Evaluation globale du régime fiscal forestier

Efficacité du régime fiscal forestier

Un certain nombre d’indicateurs permettent de juger l’efficacité du régime fiscal forestier actuel :

les recettes engendrées par les services de la douane en ce qui concerne l’importation et l’exportation des produits bois – ces recettes sont évaluées à plus de 1,2 milliards en 1999 (voir Tableau 18 et Tableau 19) ;

les investissements effectués sur les forêts en aménagement à partir des fonds d’aménagement générés par les taxes sur le transport et la commercialisation du bois au niveau des marchés ruraux – cette contribution est de l’ordre de 55 millions de FCFA en moyenne par an (voir Tableau 16, Tableau 17 et Tableau 25) et va augmenter avec la mise en place de nouveaux marchés ruraux de bois ;

les revenus et le chiffre d’affaire des structures locales de gestions dans le cadre de leur activité de vente de bois dans les marchés ruraux de bois – ce revenu cumulé est présentement de l’ordre de un (1) milliard de FCFA (voir Tableau 15) et cela est un moyen efficace de lutte contre la pauvreté ;

la contribution du secteur forestier sur le PIB national qui était de 4 % en 1990 est entrain d’augmentée et l’objectif pour l’année 2004 est de rehausser cette contribution à 8 % ;

les efforts de l’Etat dans le cadre des investissements vers des secteurs plus prometteurs comme celui des productions forestières utiles (gommiers, arbre nourricier et alimentaire etc.) - cet effort est passé de 1 million de FCFA en 1991 à 1,4 milliard de FCFA en 2001 (voir Tableau 21) ;

la volonté manifeste des communautés à la base de prendre en charge la gestion et l’exploitation de leurs propres formations forestières et la volonté de l’Etat à persévérer dans la décentralisation de la gestion des ressources forestières ;

l’intérêt accordé au secteur par de nouveaux financements des bailleurs de fonds ; et

la tendance de la population à plus valoriser l’arbre sur pied.

* **Objectif**
Rédigez la suite du texte sur le régime fiscal forestier en reprenant juste après sa dernière phrase.

(Entrées sur l'emplacement des objets)
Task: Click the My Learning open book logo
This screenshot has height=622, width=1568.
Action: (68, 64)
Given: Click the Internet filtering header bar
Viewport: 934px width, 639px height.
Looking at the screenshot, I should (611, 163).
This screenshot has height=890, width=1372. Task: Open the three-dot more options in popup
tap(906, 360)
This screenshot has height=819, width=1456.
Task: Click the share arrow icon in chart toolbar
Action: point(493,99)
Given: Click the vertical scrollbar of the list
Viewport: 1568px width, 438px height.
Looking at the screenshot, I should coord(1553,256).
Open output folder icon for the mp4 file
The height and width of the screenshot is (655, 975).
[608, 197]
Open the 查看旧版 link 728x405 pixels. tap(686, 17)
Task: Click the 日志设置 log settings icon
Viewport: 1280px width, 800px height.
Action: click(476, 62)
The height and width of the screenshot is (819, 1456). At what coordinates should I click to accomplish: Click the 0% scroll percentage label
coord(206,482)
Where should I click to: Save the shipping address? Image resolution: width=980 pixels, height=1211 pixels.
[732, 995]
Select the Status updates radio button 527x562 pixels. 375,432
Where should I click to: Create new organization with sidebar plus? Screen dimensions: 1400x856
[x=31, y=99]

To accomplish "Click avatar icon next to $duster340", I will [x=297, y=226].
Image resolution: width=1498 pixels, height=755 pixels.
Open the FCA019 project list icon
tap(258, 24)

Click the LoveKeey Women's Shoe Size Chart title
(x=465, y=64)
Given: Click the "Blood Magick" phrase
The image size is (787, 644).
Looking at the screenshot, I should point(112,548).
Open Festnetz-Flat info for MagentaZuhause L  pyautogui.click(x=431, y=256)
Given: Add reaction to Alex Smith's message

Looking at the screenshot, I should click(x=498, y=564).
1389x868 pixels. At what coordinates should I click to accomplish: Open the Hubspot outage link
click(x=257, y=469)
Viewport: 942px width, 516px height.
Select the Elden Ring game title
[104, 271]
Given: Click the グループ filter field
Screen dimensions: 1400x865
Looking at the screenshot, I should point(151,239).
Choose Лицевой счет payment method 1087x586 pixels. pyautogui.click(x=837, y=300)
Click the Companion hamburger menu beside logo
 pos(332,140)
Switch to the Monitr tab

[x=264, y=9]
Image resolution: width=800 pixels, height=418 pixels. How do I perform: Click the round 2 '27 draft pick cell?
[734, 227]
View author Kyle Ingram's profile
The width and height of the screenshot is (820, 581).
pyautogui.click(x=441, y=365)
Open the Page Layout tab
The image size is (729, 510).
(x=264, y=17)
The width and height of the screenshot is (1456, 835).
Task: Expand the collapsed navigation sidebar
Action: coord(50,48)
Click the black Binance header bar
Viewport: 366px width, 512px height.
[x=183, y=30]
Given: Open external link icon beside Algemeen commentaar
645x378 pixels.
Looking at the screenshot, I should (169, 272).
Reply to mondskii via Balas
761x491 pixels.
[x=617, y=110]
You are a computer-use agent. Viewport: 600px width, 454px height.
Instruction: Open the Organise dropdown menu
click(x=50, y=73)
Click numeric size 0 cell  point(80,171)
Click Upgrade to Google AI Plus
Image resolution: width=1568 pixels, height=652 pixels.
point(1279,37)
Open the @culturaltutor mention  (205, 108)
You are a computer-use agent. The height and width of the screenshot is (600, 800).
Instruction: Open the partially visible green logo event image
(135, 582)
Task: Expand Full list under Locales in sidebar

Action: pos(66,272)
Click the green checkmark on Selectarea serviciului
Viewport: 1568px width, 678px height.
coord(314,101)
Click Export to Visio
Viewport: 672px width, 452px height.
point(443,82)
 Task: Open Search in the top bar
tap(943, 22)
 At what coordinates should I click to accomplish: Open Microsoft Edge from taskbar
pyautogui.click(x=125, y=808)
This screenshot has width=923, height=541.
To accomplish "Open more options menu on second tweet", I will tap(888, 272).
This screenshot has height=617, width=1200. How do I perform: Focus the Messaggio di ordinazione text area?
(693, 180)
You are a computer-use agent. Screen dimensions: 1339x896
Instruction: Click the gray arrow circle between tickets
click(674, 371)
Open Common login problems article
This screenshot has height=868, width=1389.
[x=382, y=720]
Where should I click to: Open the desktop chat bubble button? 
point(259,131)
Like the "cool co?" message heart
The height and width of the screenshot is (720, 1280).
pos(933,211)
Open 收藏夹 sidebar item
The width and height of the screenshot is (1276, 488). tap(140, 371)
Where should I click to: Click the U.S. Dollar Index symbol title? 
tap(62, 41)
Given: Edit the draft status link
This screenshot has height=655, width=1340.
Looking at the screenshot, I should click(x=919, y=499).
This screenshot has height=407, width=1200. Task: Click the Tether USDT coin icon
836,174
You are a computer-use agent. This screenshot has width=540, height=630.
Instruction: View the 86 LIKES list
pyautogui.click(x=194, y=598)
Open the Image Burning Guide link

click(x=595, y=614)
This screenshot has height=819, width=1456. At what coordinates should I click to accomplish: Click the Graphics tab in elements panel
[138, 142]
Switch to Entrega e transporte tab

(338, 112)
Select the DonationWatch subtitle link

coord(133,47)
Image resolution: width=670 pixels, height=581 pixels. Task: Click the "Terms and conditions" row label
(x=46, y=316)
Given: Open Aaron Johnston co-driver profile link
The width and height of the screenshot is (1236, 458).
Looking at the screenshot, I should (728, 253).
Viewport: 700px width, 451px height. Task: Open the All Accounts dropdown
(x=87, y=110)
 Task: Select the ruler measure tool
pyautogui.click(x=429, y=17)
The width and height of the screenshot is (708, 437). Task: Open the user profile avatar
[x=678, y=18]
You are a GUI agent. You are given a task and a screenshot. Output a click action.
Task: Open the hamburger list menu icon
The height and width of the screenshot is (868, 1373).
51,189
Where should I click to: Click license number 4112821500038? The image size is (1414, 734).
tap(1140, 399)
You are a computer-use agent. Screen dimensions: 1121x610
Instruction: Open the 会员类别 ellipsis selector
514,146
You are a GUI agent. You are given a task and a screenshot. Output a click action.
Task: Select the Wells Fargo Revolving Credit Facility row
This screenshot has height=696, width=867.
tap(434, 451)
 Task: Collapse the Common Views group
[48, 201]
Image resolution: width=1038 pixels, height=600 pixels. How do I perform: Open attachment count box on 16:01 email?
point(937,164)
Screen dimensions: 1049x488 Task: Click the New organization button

* **Résultat de l'exercice**
Aussi dans le cadre de la mise en œuvre de la nouvelle politique forestière, il est envisagé l’augmentation progressive de la taxe sur les exploitations de forme incontrôlée. Ce qui, de surcroît, contribuera à l’augmentation des recettes de l’Etat.

 

 

Efficacité du contrôle

Il apparaît clairement que le régime fiscal est confronté par une « fraude légale » qui a des répercussion non seulement sur le niveau des recettes mais aussi sur l’appréciation de l’efficacité du contrôle. Celui-ci est pénalisé par certaines insuffisances à tous les niveaux dont entre autres :

le manque de moyens de fonctionnement des services des Eaux et Forêts ;

le salaire très faible des agents de contrôle ;

la mauvaise interprétation des textes par certains agents ; et

le non respect des règles par certaines catégories de population : violation des règles par les militaires, surcharge de certains types de véhicules, etc.

Le taux de contrôle qui était de 11 % de 1985 à 1990. Il est seulement de 30 % à nos jours. A titre d’exemple, on peut estimer à environ 20% l’écart entre le volume taxé et le volume réellement transporté. Les textes actuels lient les mains des agents chargés du contrôle et conduisent souvent à cette situation défavorable malgré la mise en place des moyens de communication efficaces tels que les talkies-walkies qui permettent d’améliorer les opérations de contrôle et de répression des contrevenants.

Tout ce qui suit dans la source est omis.